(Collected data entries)
════

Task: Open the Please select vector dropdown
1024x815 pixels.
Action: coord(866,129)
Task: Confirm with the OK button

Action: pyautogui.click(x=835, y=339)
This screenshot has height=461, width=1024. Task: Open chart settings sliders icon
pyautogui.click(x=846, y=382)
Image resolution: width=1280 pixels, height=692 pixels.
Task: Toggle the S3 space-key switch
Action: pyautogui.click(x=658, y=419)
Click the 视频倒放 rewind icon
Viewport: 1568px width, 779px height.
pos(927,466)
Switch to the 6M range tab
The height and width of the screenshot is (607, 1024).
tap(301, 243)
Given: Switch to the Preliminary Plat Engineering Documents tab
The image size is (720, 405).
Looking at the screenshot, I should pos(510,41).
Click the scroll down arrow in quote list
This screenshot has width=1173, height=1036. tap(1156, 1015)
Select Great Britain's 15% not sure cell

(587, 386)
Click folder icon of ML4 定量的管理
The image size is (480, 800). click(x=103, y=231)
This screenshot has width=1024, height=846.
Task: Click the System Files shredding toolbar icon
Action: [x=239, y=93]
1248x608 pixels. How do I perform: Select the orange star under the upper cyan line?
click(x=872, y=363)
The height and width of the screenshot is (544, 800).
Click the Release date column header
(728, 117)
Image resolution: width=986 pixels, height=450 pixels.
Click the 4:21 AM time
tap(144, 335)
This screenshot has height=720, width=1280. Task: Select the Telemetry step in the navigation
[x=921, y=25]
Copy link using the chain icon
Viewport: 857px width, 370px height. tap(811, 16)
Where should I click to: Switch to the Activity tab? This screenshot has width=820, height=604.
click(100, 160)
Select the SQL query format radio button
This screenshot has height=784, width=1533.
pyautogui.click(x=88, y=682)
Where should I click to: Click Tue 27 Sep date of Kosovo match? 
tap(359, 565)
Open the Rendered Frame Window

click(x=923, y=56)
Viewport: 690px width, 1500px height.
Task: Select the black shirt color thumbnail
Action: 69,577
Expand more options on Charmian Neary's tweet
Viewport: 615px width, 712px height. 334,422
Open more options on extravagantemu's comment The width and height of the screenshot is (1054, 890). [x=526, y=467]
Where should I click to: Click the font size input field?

════

What to produce:
Repeat every line exactly, starting with the first line of the entries, and stop once the line containing "Switch to the 6M range tab" has been given.

Task response:
Task: Open the Please select vector dropdown
1024x815 pixels.
Action: coord(866,129)
Task: Confirm with the OK button

Action: pyautogui.click(x=835, y=339)
This screenshot has height=461, width=1024. Task: Open chart settings sliders icon
pyautogui.click(x=846, y=382)
Image resolution: width=1280 pixels, height=692 pixels.
Task: Toggle the S3 space-key switch
Action: pyautogui.click(x=658, y=419)
Click the 视频倒放 rewind icon
Viewport: 1568px width, 779px height.
pos(927,466)
Switch to the 6M range tab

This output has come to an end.